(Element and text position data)
☆ ☆ ☆ ☆ ☆ ☆ ☆

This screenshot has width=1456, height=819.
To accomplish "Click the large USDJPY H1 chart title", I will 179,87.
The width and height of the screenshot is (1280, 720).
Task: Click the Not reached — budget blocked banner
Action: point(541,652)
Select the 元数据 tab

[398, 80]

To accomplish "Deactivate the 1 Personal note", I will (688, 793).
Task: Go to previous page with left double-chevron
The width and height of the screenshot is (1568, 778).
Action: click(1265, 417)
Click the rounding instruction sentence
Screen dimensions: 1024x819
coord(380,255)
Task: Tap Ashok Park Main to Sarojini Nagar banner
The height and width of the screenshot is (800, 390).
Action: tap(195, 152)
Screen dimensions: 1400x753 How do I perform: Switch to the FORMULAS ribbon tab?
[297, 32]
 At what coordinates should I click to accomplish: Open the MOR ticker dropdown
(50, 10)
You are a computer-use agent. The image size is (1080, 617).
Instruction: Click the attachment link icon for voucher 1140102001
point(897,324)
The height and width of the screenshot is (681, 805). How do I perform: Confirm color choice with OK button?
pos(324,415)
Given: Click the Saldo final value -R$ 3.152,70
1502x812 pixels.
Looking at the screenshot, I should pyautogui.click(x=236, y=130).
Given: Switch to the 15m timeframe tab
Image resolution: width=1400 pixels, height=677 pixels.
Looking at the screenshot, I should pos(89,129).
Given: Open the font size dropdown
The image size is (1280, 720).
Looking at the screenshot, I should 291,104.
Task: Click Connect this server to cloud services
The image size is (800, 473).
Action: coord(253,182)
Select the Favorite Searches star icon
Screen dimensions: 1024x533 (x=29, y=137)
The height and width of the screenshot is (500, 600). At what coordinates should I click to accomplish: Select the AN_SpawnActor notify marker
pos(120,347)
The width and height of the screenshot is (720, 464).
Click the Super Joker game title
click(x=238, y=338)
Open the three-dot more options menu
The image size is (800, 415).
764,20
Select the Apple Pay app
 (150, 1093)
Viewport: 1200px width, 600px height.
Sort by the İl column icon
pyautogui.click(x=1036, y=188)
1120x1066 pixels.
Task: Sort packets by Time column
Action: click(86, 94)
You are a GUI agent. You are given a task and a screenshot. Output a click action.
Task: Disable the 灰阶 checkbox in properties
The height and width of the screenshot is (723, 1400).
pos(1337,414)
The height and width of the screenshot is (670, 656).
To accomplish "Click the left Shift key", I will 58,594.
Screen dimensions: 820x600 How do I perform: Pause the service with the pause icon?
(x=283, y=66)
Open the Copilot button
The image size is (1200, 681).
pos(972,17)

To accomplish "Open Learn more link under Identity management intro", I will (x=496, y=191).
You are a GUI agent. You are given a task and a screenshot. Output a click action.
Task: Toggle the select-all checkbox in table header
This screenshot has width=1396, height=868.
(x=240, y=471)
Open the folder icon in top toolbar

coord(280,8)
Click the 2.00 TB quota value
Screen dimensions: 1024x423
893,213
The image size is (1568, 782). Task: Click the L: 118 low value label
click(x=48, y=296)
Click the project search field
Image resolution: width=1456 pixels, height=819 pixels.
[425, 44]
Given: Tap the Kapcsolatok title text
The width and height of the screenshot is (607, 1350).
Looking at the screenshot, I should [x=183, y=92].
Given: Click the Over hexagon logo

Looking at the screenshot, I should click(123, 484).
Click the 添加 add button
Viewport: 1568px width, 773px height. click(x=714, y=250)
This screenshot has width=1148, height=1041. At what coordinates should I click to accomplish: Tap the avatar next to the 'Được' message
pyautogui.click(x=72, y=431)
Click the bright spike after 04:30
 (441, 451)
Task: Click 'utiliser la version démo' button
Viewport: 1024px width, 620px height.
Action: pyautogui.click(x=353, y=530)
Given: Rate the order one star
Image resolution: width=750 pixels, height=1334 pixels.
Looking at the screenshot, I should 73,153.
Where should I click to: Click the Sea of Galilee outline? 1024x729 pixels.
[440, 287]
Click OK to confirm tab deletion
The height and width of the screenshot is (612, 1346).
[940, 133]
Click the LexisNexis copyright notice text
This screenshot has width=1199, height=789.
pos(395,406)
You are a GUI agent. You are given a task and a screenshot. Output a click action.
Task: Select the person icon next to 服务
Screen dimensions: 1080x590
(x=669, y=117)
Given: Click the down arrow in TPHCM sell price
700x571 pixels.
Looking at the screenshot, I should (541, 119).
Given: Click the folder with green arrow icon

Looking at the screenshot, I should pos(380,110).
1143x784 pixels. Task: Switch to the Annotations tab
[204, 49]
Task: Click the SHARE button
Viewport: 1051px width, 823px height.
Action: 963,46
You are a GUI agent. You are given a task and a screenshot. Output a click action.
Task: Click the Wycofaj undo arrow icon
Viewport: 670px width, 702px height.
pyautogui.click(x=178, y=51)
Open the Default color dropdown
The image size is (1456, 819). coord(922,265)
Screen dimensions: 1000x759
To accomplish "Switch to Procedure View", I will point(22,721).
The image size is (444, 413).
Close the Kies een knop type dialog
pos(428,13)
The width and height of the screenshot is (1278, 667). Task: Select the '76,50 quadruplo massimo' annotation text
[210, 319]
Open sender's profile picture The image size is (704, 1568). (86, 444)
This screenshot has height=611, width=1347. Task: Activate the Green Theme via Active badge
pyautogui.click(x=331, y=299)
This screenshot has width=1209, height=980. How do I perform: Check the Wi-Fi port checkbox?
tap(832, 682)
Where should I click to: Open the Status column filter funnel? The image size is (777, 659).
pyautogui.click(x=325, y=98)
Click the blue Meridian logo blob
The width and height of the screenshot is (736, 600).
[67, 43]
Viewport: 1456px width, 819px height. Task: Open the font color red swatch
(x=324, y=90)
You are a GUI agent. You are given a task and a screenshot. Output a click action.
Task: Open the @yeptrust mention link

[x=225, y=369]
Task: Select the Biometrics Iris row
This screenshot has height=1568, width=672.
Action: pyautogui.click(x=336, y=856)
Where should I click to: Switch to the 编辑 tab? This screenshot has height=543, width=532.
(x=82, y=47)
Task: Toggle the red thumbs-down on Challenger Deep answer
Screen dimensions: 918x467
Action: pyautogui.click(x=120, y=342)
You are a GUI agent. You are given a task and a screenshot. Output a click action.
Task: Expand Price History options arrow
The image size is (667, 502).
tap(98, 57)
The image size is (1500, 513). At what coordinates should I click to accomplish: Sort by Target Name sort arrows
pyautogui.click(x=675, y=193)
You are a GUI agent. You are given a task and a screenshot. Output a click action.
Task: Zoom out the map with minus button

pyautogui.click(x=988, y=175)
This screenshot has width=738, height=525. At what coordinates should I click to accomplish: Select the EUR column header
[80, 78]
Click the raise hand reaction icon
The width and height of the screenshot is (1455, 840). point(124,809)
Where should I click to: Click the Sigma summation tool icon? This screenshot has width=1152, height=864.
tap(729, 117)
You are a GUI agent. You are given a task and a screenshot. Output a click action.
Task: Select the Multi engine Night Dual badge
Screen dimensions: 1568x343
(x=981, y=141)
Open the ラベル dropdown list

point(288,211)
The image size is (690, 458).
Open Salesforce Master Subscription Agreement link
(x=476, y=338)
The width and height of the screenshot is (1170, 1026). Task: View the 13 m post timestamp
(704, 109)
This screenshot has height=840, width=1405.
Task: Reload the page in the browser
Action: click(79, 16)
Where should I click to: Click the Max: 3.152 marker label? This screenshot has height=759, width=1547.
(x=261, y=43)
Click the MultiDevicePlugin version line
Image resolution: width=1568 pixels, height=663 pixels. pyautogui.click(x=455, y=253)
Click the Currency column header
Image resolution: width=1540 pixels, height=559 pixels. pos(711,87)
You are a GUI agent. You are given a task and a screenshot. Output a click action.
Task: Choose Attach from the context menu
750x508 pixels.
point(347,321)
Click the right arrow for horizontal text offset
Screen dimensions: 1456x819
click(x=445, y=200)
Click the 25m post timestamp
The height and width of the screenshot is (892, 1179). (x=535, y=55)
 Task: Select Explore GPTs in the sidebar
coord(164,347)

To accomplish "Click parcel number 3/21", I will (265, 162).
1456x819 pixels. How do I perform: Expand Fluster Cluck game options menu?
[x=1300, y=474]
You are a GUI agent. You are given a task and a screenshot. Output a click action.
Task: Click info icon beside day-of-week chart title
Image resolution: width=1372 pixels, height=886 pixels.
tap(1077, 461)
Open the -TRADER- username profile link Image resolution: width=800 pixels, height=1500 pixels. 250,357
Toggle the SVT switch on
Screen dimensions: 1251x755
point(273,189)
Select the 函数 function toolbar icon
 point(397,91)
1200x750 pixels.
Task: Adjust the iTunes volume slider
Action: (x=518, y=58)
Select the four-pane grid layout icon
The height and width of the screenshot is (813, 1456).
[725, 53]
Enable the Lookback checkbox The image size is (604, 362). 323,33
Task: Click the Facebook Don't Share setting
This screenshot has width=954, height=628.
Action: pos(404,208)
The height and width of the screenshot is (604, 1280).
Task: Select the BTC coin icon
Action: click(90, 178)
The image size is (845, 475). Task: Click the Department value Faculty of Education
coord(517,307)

☆ ☆ ☆ ☆ ☆ ☆ ☆

_Instructions to follow_: Copy out the records verbatim, from the beginning through the line containing "point(897,324)", including that line.

_Response below_:
This screenshot has width=1456, height=819.
To accomplish "Click the large USDJPY H1 chart title", I will 179,87.
The width and height of the screenshot is (1280, 720).
Task: Click the Not reached — budget blocked banner
Action: point(541,652)
Select the 元数据 tab

[398, 80]

To accomplish "Deactivate the 1 Personal note", I will (688, 793).
Task: Go to previous page with left double-chevron
The width and height of the screenshot is (1568, 778).
Action: click(1265, 417)
Click the rounding instruction sentence
Screen dimensions: 1024x819
coord(380,255)
Task: Tap Ashok Park Main to Sarojini Nagar banner
The height and width of the screenshot is (800, 390).
Action: tap(195, 152)
Screen dimensions: 1400x753 How do I perform: Switch to the FORMULAS ribbon tab?
[297, 32]
 At what coordinates should I click to accomplish: Open the MOR ticker dropdown
(50, 10)
You are a computer-use agent. The image size is (1080, 617).
Instruction: Click the attachment link icon for voucher 1140102001
point(897,324)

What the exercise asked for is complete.